▶ **Exercise objective**: Reading the listing below, restate each entry exactly as written.

▶ **Record set**:
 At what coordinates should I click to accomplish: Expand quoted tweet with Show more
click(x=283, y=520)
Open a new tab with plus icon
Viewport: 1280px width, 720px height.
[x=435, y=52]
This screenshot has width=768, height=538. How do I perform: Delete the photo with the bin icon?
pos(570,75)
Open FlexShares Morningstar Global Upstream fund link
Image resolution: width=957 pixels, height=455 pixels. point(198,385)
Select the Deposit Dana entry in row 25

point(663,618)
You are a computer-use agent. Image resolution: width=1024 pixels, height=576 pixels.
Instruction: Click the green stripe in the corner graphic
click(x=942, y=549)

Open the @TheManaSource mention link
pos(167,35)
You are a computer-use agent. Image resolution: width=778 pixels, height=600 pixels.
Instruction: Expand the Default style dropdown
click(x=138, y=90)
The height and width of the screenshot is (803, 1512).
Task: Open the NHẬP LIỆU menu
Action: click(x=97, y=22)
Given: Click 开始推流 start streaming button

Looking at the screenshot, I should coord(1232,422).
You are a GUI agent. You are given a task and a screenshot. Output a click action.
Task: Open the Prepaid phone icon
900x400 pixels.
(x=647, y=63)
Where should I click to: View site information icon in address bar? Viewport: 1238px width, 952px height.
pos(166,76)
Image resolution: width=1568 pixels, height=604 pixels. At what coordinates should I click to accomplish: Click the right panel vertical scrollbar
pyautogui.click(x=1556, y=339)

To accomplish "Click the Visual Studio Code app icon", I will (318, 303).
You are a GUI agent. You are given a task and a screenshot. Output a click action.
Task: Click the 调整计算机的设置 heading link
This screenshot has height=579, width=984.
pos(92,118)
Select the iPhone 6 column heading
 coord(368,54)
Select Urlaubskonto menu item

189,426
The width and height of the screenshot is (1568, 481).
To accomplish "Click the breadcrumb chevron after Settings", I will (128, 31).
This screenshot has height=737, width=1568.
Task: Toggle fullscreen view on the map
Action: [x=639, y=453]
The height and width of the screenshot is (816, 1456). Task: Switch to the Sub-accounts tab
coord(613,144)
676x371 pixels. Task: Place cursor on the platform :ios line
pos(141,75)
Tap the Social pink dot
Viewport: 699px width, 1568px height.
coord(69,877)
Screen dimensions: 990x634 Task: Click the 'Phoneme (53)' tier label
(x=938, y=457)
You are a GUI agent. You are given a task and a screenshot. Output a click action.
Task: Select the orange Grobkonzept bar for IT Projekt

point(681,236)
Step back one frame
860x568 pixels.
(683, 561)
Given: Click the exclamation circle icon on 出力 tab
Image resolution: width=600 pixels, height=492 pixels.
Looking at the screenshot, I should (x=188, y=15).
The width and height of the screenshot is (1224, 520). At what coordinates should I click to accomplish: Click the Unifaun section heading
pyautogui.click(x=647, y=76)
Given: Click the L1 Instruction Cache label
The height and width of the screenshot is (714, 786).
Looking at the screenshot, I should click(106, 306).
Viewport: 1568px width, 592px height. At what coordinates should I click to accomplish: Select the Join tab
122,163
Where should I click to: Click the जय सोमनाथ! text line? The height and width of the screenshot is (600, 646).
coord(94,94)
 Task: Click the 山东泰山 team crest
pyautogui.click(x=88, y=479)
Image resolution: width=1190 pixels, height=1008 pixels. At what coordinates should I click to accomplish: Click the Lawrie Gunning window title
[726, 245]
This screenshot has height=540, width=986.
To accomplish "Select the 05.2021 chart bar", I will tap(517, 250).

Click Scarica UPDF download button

▶ **Output of the exercise**:
 At what coordinates should I click to accomplish: Expand quoted tweet with Show more
click(x=283, y=520)
Open a new tab with plus icon
Viewport: 1280px width, 720px height.
[x=435, y=52]
This screenshot has width=768, height=538. How do I perform: Delete the photo with the bin icon?
pos(570,75)
Open FlexShares Morningstar Global Upstream fund link
Image resolution: width=957 pixels, height=455 pixels. point(198,385)
Select the Deposit Dana entry in row 25

point(663,618)
You are a computer-use agent. Image resolution: width=1024 pixels, height=576 pixels.
Instruction: Click the green stripe in the corner graphic
click(x=942, y=549)

Open the @TheManaSource mention link
pos(167,35)
You are a computer-use agent. Image resolution: width=778 pixels, height=600 pixels.
Instruction: Expand the Default style dropdown
click(x=138, y=90)
The height and width of the screenshot is (803, 1512).
Task: Open the NHẬP LIỆU menu
Action: click(x=97, y=22)
Given: Click 开始推流 start streaming button

Looking at the screenshot, I should coord(1232,422).
You are a GUI agent. You are given a task and a screenshot. Output a click action.
Task: Open the Prepaid phone icon
900x400 pixels.
(x=647, y=63)
Where should I click to: View site information icon in address bar? Viewport: 1238px width, 952px height.
pos(166,76)
Image resolution: width=1568 pixels, height=604 pixels. At what coordinates should I click to accomplish: Click the right panel vertical scrollbar
pyautogui.click(x=1556, y=339)

To accomplish "Click the Visual Studio Code app icon", I will (318, 303).
You are a GUI agent. You are given a task and a screenshot. Output a click action.
Task: Click the 调整计算机的设置 heading link
This screenshot has height=579, width=984.
pos(92,118)
Select the iPhone 6 column heading
 coord(368,54)
Select Urlaubskonto menu item

189,426
The width and height of the screenshot is (1568, 481).
To accomplish "Click the breadcrumb chevron after Settings", I will (128, 31).
This screenshot has height=737, width=1568.
Task: Toggle fullscreen view on the map
Action: [x=639, y=453]
The height and width of the screenshot is (816, 1456). Task: Switch to the Sub-accounts tab
coord(613,144)
676x371 pixels. Task: Place cursor on the platform :ios line
pos(141,75)
Tap the Social pink dot
Viewport: 699px width, 1568px height.
coord(69,877)
Screen dimensions: 990x634 Task: Click the 'Phoneme (53)' tier label
(x=938, y=457)
You are a GUI agent. You are given a task and a screenshot. Output a click action.
Task: Select the orange Grobkonzept bar for IT Projekt

point(681,236)
Step back one frame
860x568 pixels.
(683, 561)
Given: Click the exclamation circle icon on 出力 tab
Image resolution: width=600 pixels, height=492 pixels.
Looking at the screenshot, I should (x=188, y=15).
The width and height of the screenshot is (1224, 520). At what coordinates should I click to accomplish: Click the Unifaun section heading
pyautogui.click(x=647, y=76)
Given: Click the L1 Instruction Cache label
The height and width of the screenshot is (714, 786).
Looking at the screenshot, I should click(106, 306).
Viewport: 1568px width, 592px height. At what coordinates should I click to accomplish: Select the Join tab
122,163
Where should I click to: Click the जय सोमनाथ! text line? The height and width of the screenshot is (600, 646).
coord(94,94)
 Task: Click the 山东泰山 team crest
pyautogui.click(x=88, y=479)
Image resolution: width=1190 pixels, height=1008 pixels. At what coordinates should I click to accomplish: Click the Lawrie Gunning window title
[726, 245]
This screenshot has height=540, width=986.
To accomplish "Select the 05.2021 chart bar", I will tap(517, 250).

Click Scarica UPDF download button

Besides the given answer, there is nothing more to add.